Dimensions sheet: 45.09 × 38.42 cm (17 3/4 × 15 1/8 in.)

Editor: So, this is "Staking His Claims," a print drawing by Clifford Kennedy Berryman from 1898. The depiction of Uncle Sam striding confidently through water-logged territories immediately struck me – there’s something both powerful and unsettling about it. What’s your take? Curator: Unsettling is a great word. Berryman's drawing captures the hubris and the shadow of American expansionism so acutely. Look how Uncle Sam is planting flags – a bold assertion of ownership. Do you notice how small and panicked the fleeing figure is?
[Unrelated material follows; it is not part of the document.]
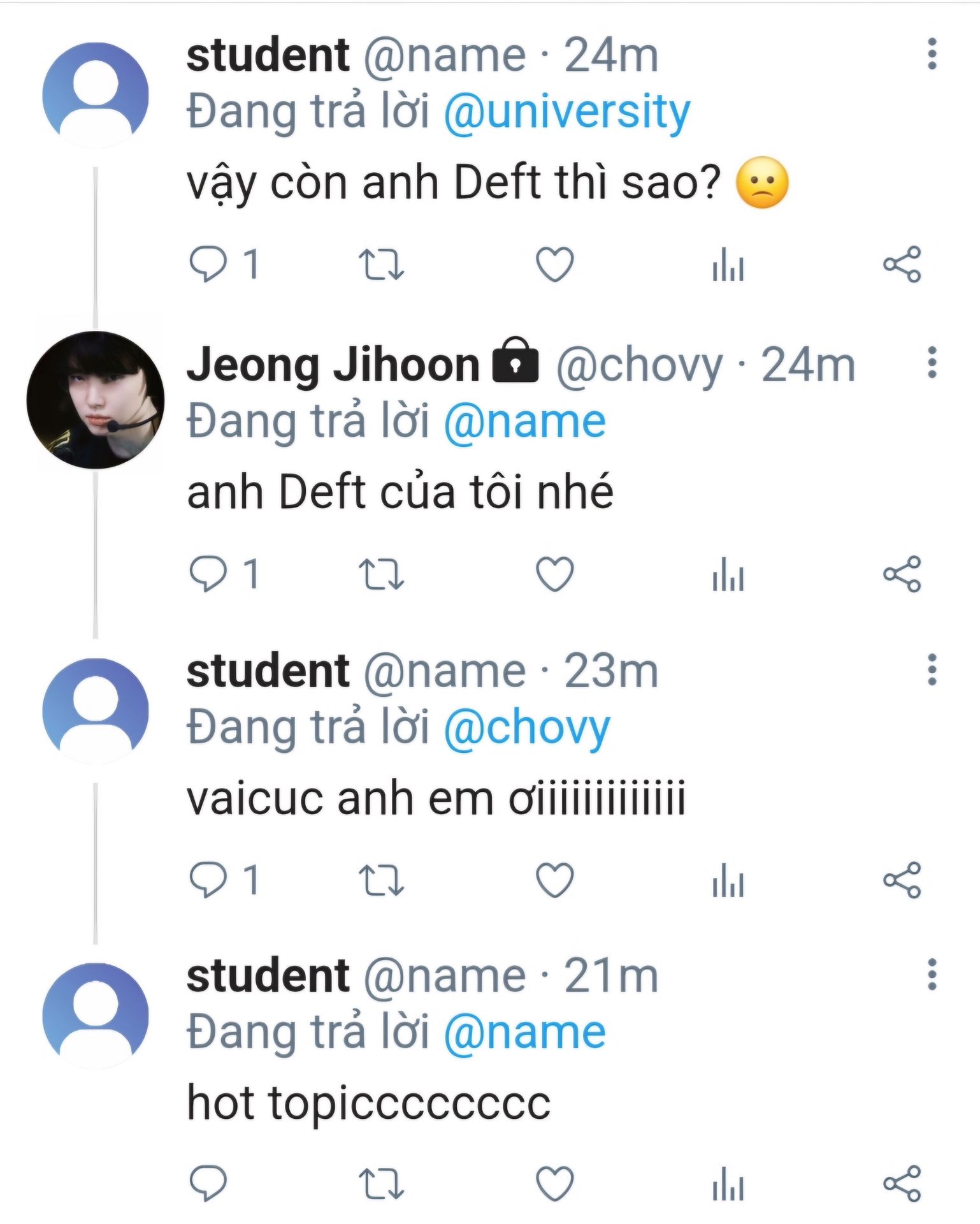Open the @chovy mention in the 23m reply
The image size is (980, 1224).
coord(526,728)
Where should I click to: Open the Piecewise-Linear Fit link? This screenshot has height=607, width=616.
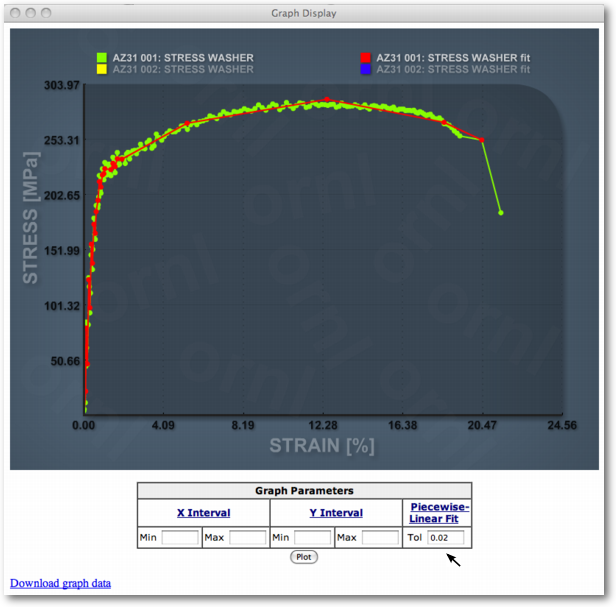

Almost comical, but really quite telling, don't you think? It's Berryman’s way of showing us the human cost. Editor: Definitely! That fleeing figure adds a lot. I was so focused on the confident stride and those almost cartoonish striped trousers! Curator: Those stripes! That's part of the trick, isn't it? We’re supposed to recognize the familiar Uncle Sam figure, feel some sense of patriotism maybe, but then… Berryman complicates it. He invites us to consider whose claims are *really* being staked. Who benefits, and who loses? What does it really mean to stake a claim? It's history filtered through a very sharp, questioning artistic lens. What do you make of the… *galoshes*? Editor: I thought they looked absurd but now I get it. Curator: I wonder, isn't art brilliant when it asks more than it answers? Editor: It is! I definitely see the layers I missed at first glance. So much more than just a historical snapshot. Thanks! Curator: My pleasure! I saw it too, for the first time, looking at it with you today. Thank you!